[INFORMATION GIVEN]

-------

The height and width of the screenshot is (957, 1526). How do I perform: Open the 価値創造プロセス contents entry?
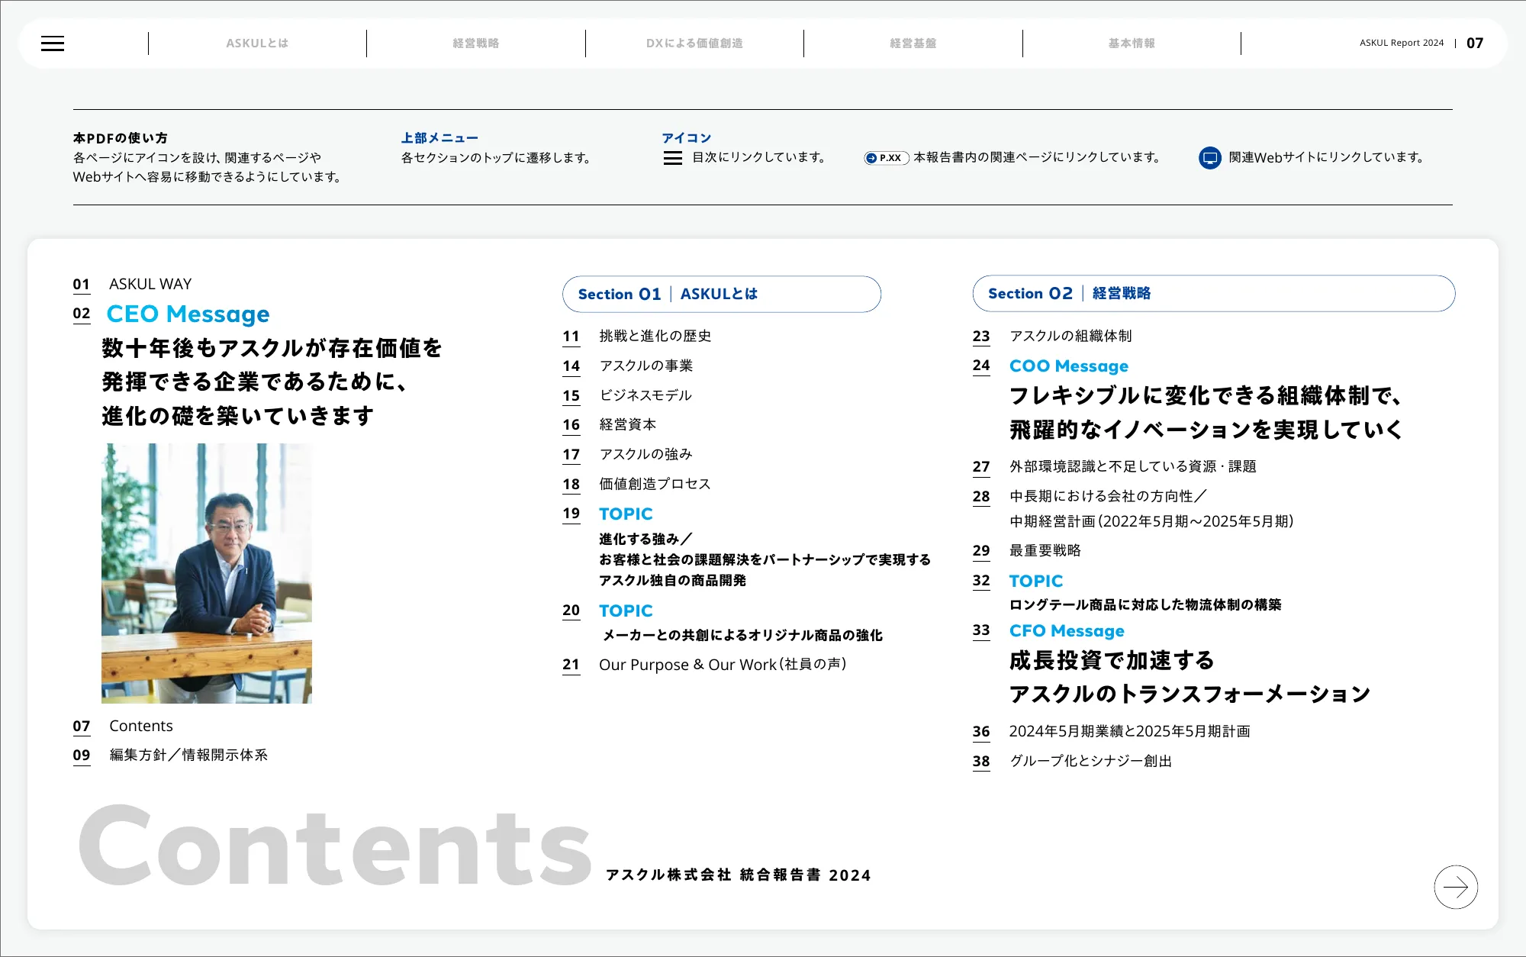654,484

-------

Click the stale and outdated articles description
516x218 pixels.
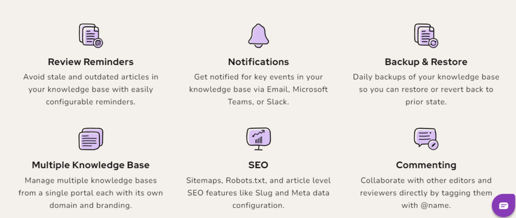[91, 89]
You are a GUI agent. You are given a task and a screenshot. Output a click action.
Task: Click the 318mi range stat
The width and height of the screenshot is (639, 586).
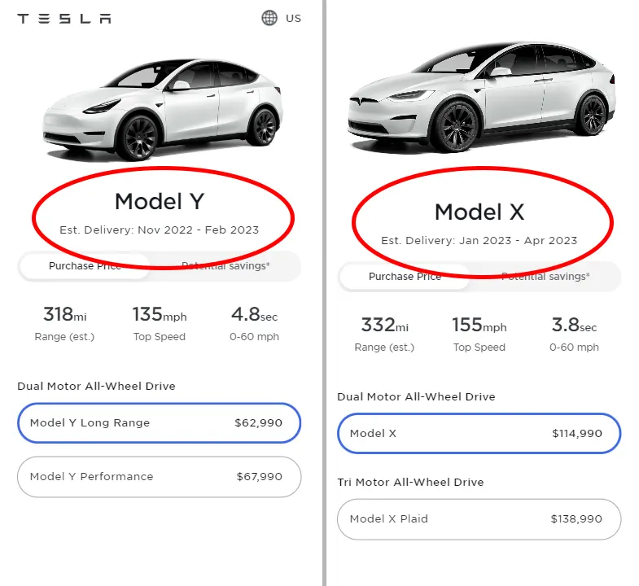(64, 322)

-------

Return every line of the listing above that contains the string "screenshot", matching case exactly.

The height and width of the screenshot is (957, 1526). How do I perform: Open the 価値創造プロセス contents entry?
You are a GUI agent. You are given a task and a screenshot. Output a click action.
The width and height of the screenshot is (639, 586).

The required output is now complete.